Intorno all’ora di gioco, come sperato, la Lazio ha cominciato a stancarsi: proprio come i “cattivi” dei film di Rocky, si diceva, che dopo decine e decine di cazzotti pensano di avere il rivale in pugno, e invece se lo ritrovano ancora lì in piedi, e ancora lì pronto a colpire. A questo punto l’asso nella manica per il Napoli è stato Lorenzo Insigne: più fresco di tutti, ha cominciato a prendere le misure e sfornare numeri su numeri. Il centrocampo azzurro è cresciuto vistosamente, anche per la trasformazione di Inler: lo svizzero, si sapeva già, con due elementi al suo fianco cambia radicalmente. Non ha sbagliato più nulla, ha recuperato palloni in quantità industriale, ha preso falli a ripetizione, mentre Orsato, fin troppo gentile con i laziali, fischiava con clemenza gli interventi rudi dei padroni di casa, ieri davvero troppo aggressivi e fallosi.

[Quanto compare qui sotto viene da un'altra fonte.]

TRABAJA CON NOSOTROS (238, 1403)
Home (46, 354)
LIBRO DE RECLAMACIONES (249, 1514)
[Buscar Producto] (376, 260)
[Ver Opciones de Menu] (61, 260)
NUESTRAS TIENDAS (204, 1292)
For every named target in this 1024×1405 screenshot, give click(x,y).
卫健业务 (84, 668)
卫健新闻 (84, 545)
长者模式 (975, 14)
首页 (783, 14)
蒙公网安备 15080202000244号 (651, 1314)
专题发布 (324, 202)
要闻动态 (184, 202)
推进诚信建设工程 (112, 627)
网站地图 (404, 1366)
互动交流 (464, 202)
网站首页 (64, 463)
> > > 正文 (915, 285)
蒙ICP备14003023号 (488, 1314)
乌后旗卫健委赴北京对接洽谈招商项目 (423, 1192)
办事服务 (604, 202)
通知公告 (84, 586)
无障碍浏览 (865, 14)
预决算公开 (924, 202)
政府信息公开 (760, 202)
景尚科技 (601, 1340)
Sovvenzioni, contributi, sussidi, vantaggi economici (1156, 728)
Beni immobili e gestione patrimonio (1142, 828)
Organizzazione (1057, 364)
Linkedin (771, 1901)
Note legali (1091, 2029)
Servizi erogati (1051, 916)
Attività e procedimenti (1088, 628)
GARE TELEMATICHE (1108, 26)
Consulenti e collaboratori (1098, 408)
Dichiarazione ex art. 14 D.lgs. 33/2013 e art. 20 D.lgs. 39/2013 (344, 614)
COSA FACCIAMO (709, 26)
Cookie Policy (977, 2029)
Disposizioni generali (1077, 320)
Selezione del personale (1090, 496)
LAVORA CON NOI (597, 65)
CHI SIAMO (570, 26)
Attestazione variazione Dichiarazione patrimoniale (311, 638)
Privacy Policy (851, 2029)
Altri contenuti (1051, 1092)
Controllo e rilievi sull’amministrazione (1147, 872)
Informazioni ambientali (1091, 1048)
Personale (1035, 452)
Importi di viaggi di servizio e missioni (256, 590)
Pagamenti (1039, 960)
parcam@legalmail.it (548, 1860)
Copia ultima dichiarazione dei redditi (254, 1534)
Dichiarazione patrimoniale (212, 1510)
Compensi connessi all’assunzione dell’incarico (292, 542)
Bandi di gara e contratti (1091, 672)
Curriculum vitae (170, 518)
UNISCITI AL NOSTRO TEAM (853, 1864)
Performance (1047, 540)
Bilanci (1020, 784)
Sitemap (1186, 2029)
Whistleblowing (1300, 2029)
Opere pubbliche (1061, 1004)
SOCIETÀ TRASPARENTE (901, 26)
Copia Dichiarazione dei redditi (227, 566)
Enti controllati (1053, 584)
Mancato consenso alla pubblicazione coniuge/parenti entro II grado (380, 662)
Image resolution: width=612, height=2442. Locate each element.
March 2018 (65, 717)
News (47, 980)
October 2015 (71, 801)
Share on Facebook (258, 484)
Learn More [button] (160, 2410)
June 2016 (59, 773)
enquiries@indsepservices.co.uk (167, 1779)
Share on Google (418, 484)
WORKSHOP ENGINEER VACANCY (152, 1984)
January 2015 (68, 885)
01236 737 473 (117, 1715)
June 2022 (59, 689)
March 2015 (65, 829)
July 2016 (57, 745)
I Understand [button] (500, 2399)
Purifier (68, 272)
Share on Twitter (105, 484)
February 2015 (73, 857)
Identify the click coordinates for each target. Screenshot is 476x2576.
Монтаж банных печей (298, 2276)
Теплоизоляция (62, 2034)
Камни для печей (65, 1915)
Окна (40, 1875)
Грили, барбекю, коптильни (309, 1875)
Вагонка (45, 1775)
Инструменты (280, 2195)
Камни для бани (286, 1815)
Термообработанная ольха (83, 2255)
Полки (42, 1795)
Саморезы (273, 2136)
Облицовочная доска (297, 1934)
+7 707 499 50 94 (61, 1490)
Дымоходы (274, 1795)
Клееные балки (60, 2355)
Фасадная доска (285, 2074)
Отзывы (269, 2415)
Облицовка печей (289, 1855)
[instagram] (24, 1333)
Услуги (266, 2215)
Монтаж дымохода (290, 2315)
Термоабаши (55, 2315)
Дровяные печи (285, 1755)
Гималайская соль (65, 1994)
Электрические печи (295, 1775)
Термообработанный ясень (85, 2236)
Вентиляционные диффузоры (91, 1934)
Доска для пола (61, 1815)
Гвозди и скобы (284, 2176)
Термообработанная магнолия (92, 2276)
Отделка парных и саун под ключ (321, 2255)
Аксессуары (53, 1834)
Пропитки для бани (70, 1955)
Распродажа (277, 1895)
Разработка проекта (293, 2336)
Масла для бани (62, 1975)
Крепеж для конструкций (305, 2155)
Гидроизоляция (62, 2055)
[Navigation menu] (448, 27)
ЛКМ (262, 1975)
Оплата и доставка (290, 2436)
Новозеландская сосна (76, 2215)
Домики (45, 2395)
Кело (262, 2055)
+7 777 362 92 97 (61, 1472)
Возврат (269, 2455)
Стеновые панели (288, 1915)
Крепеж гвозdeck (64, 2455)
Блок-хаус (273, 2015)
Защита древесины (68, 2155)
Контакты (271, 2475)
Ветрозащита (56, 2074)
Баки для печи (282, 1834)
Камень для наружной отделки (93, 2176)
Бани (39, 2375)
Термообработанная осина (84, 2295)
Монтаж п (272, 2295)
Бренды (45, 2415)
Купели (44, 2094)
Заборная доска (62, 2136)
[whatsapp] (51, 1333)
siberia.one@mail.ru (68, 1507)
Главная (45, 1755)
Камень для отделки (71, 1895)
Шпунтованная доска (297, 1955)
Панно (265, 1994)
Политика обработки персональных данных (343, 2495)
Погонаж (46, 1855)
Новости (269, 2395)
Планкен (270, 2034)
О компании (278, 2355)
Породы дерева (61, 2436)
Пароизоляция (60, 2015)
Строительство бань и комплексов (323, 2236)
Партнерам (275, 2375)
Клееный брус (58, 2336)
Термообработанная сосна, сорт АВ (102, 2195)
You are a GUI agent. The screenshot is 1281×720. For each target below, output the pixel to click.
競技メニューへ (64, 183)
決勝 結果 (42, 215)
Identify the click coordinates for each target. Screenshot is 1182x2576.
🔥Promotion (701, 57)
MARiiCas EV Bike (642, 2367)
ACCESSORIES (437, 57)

Il Napoli, insomma, è risorto intorno al 70′ e ha messo a sua volta alle corde la Lazio, incapace di venirne fuori. L’unico lampo è stato il già menzionato svarione di Cannavaro, graziato da Lulic. E la vecchia regola del “gol sbagliato, gol subito” non tradisce mai, così nei minuti finali il Napoli ha colpito: non uno dei quattro attaccanti (era entrato anche Calaiò), ma Campagnaro ha insaccato al volo il gol del pareggio. Cavani ha raccolto la palla per riportarla al centro del campo: segale che il “Matador” credeva nella vittoria. La Lazio invece ha rialzato la testa, ed entrambe le squadre sembravano poter prevalere, quando Orsato ha suonato il gong: fine dei giochi, parità e tutti a casa. Ai punti forse avrebbe vinto la Lazio, ma nel calcio non ci sono i verdetti dei giudici e il pareggio fuori casa accontenta il Napoli, che rimane a +6 e blinda il secondo posto, in attesa di riavvicinarsi alla Juve domenica prossima.